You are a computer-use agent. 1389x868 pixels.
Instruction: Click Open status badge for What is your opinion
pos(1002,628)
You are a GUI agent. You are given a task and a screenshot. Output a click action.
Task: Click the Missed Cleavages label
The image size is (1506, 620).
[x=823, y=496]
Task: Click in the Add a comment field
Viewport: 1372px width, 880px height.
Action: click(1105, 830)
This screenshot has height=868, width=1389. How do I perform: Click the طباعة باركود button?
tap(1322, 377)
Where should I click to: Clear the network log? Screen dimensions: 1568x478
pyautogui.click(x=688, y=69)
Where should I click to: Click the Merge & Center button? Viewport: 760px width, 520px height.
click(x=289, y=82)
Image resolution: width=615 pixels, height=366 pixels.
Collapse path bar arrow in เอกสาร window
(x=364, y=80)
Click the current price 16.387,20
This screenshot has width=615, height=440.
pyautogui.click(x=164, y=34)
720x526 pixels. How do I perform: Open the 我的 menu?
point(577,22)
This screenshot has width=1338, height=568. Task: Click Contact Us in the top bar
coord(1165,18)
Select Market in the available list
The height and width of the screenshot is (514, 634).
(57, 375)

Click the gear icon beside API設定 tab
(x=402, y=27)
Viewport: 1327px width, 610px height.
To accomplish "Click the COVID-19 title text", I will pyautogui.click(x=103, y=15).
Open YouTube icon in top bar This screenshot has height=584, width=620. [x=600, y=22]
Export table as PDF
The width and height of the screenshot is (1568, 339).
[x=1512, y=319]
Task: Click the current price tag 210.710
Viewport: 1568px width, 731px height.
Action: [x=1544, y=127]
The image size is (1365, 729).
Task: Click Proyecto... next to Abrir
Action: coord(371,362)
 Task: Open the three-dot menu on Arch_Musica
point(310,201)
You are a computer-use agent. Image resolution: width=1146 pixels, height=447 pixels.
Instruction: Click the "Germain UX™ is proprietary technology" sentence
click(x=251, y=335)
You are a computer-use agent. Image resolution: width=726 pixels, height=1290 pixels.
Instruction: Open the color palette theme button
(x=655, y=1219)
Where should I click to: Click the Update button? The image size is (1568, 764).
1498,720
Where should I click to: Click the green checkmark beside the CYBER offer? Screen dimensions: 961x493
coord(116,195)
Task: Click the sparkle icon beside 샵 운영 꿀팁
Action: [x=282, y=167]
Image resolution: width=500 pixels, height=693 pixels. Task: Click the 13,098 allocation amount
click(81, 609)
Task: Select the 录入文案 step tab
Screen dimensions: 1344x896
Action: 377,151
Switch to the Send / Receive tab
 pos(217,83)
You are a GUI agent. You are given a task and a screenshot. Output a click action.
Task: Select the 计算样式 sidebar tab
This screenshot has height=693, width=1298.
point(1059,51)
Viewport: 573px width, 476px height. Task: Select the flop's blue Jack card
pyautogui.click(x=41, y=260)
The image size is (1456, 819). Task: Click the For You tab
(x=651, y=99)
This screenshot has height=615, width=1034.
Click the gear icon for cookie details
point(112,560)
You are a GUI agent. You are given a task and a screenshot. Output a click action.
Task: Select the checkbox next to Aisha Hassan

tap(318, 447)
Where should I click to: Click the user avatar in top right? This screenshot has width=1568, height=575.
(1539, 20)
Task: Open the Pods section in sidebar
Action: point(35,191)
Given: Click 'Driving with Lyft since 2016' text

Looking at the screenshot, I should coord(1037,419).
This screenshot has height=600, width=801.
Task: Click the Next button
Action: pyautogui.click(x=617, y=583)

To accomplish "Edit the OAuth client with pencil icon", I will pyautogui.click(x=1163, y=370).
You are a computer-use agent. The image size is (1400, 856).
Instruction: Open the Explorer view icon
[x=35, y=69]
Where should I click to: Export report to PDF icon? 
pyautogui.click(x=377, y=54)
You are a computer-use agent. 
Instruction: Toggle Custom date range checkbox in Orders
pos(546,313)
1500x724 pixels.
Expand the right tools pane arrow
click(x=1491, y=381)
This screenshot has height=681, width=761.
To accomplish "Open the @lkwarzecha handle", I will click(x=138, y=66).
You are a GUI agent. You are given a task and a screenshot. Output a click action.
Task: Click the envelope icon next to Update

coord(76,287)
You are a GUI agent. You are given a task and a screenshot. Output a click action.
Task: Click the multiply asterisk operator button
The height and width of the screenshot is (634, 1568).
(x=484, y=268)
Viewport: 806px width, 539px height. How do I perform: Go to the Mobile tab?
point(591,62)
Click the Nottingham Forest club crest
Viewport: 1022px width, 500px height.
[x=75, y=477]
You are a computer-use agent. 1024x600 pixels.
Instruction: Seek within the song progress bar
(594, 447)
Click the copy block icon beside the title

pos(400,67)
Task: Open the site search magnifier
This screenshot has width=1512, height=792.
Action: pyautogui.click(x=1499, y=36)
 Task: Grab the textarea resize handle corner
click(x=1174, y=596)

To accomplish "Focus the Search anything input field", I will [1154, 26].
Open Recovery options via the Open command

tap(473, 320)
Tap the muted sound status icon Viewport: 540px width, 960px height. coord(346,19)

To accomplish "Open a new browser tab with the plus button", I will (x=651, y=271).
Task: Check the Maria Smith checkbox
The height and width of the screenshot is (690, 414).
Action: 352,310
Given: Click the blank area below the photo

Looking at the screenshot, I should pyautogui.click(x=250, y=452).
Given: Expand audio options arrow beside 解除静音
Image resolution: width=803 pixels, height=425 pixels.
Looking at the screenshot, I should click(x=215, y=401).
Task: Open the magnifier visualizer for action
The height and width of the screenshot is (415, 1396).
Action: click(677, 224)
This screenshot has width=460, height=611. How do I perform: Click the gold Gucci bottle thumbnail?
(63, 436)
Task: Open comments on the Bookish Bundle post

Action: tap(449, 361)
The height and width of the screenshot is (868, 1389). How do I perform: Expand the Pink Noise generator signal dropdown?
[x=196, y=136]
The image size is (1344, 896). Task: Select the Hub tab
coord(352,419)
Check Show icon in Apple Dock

→ Exercise
Copy out the stretch of the listing from the line containing "Open Recovery options via the Open command" through the end of the listing, both ends included, reproducing each line unchanged.

→ Finished answer
Open Recovery options via the Open command

tap(473, 320)
Tap the muted sound status icon Viewport: 540px width, 960px height. coord(346,19)

To accomplish "Open a new browser tab with the plus button", I will (x=651, y=271).
Task: Check the Maria Smith checkbox
The height and width of the screenshot is (690, 414).
Action: 352,310
Given: Click the blank area below the photo

Looking at the screenshot, I should pyautogui.click(x=250, y=452).
Given: Expand audio options arrow beside 解除静音
Image resolution: width=803 pixels, height=425 pixels.
Looking at the screenshot, I should click(x=215, y=401).
Task: Open the magnifier visualizer for action
The height and width of the screenshot is (415, 1396).
Action: click(677, 224)
This screenshot has width=460, height=611. How do I perform: Click the gold Gucci bottle thumbnail?
(63, 436)
Task: Open comments on the Bookish Bundle post

Action: tap(449, 361)
The height and width of the screenshot is (868, 1389). How do I perform: Expand the Pink Noise generator signal dropdown?
[x=196, y=136]
The image size is (1344, 896). Task: Select the Hub tab
coord(352,419)
Check Show icon in Apple Dock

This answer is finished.